ASSIGNMENT:
Beneath this instruction is a block of data; output from it exactly the lines that run from the one containing "Task: Close the top Virtual User Status panel" through the one containing "Given: Open more actions three-dot menu", inclusive.

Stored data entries
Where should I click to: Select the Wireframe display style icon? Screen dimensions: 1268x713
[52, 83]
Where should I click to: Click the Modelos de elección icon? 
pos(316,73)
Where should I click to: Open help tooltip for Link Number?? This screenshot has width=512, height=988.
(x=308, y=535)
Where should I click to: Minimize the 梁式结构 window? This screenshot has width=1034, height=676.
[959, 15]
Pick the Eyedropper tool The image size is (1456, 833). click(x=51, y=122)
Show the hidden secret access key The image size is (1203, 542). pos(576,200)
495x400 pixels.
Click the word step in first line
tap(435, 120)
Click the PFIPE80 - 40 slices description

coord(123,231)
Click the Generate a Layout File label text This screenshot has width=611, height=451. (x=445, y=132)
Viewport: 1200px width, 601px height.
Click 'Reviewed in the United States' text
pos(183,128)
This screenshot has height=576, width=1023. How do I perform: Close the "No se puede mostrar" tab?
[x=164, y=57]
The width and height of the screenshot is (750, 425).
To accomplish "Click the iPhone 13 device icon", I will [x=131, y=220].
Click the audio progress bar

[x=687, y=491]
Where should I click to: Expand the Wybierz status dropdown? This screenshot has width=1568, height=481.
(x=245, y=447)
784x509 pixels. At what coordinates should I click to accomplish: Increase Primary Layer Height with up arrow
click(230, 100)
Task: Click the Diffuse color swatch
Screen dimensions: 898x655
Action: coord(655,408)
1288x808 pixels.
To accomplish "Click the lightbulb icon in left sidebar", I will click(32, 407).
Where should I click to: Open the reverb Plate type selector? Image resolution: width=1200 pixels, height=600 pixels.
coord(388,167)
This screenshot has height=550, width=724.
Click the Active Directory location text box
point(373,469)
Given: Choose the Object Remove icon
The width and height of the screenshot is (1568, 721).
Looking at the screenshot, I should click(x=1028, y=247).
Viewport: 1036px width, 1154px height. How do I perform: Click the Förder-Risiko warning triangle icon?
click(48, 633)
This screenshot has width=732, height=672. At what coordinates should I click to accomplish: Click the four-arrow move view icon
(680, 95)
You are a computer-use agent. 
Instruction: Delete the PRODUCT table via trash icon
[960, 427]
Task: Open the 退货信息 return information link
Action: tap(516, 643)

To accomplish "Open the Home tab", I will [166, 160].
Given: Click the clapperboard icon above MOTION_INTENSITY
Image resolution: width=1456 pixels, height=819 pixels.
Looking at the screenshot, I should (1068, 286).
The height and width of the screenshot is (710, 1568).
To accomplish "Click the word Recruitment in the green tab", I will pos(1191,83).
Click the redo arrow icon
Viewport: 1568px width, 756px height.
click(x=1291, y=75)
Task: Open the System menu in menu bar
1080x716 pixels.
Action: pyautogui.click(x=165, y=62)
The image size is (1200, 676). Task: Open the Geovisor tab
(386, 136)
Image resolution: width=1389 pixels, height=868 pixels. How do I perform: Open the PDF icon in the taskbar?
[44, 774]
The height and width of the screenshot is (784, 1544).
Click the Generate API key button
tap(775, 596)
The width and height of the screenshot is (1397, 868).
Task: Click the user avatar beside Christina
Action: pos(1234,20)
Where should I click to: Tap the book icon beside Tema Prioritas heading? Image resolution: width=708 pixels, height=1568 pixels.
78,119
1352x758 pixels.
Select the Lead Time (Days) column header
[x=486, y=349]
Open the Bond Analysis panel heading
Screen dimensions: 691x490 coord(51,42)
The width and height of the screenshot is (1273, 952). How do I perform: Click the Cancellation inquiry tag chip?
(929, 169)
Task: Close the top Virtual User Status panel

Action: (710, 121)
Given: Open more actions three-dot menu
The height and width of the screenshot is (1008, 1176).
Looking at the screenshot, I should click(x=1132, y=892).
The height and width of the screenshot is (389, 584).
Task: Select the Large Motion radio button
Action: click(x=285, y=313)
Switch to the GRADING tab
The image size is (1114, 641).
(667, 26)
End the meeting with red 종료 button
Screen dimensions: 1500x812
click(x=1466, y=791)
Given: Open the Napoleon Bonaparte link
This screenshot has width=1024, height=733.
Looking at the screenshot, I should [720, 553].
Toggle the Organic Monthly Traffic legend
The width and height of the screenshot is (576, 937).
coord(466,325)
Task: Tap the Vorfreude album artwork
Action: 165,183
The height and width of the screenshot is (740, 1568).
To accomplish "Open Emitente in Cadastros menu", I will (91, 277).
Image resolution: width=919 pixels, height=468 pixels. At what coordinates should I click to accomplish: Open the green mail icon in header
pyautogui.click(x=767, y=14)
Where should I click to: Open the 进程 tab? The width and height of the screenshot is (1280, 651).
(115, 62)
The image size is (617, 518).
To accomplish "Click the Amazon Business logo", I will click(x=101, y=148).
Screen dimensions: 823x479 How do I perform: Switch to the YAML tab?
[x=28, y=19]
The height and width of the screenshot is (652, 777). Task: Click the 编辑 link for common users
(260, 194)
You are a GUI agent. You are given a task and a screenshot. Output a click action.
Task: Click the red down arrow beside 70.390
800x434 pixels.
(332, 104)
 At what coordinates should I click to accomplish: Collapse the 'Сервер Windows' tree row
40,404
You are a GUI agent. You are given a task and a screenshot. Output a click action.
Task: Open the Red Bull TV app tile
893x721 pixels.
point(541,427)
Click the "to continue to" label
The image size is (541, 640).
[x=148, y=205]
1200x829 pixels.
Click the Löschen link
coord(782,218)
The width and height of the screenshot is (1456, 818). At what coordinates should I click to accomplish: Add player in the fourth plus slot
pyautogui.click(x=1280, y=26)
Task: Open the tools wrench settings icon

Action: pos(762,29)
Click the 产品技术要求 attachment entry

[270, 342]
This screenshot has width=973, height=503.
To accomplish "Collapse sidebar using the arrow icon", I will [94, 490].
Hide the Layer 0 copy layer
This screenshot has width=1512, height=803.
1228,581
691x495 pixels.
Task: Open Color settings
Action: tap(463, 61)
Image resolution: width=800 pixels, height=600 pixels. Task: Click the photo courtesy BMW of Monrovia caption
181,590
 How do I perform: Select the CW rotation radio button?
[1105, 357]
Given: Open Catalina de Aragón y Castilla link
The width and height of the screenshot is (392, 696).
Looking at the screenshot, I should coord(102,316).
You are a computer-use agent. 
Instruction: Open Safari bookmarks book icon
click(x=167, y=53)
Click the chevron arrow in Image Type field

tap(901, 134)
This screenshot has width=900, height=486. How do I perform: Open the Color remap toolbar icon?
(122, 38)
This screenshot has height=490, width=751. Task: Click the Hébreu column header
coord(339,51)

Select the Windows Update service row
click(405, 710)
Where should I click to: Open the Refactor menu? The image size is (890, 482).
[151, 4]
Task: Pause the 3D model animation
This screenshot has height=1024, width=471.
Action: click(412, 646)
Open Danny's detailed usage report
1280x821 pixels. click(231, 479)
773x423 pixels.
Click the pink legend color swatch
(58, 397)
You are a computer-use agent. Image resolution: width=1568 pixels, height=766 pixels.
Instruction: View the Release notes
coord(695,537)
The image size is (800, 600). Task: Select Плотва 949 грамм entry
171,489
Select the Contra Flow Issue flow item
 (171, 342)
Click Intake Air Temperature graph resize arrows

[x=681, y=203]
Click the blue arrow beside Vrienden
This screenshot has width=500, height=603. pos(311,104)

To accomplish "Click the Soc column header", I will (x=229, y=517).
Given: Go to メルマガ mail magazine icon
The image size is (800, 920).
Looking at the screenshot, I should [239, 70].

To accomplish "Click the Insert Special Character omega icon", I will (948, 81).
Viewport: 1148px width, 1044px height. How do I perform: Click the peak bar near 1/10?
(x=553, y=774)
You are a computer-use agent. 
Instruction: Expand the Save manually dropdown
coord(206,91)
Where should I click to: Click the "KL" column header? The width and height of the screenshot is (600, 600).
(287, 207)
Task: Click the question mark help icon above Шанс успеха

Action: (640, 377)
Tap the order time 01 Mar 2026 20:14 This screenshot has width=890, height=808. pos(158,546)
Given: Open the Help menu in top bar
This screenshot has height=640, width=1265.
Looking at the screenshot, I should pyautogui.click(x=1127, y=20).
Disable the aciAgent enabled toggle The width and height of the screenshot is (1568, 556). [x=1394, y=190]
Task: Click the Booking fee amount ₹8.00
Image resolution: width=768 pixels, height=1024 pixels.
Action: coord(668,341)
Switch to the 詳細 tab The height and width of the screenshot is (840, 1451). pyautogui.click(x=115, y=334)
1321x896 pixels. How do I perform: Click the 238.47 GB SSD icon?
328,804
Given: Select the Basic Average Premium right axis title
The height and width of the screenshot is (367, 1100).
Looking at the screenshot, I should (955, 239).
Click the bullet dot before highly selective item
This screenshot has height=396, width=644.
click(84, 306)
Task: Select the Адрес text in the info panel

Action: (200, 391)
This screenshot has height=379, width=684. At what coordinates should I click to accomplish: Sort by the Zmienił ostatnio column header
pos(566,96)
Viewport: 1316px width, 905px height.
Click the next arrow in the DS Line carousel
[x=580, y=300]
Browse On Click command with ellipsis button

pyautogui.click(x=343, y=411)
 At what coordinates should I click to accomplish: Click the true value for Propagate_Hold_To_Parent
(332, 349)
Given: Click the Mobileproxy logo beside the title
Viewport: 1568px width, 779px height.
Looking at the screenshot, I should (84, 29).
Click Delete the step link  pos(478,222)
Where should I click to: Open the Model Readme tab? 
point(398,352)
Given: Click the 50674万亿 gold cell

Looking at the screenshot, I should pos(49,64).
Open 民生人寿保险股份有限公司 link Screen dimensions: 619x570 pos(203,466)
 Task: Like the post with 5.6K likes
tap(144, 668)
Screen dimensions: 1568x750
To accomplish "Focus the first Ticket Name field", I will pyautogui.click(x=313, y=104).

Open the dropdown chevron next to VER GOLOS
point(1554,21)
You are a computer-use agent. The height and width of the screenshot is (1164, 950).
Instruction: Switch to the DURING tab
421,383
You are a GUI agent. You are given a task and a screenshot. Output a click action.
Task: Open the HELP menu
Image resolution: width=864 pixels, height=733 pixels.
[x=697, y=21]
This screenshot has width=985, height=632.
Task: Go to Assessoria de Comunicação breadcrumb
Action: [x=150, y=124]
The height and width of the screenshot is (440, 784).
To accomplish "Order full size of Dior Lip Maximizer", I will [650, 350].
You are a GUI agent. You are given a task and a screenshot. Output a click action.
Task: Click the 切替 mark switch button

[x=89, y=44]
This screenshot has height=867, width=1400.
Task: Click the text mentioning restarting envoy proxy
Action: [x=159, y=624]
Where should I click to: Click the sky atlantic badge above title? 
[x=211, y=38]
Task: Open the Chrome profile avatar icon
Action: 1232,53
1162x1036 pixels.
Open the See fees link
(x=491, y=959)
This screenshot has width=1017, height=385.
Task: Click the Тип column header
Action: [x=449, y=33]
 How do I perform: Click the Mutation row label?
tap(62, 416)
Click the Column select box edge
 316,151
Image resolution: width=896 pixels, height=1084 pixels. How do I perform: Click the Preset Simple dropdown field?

RESPONSE TO THE EXERCISE:
Task: Close the top Virtual User Status panel

Action: (710, 121)
Given: Open more actions three-dot menu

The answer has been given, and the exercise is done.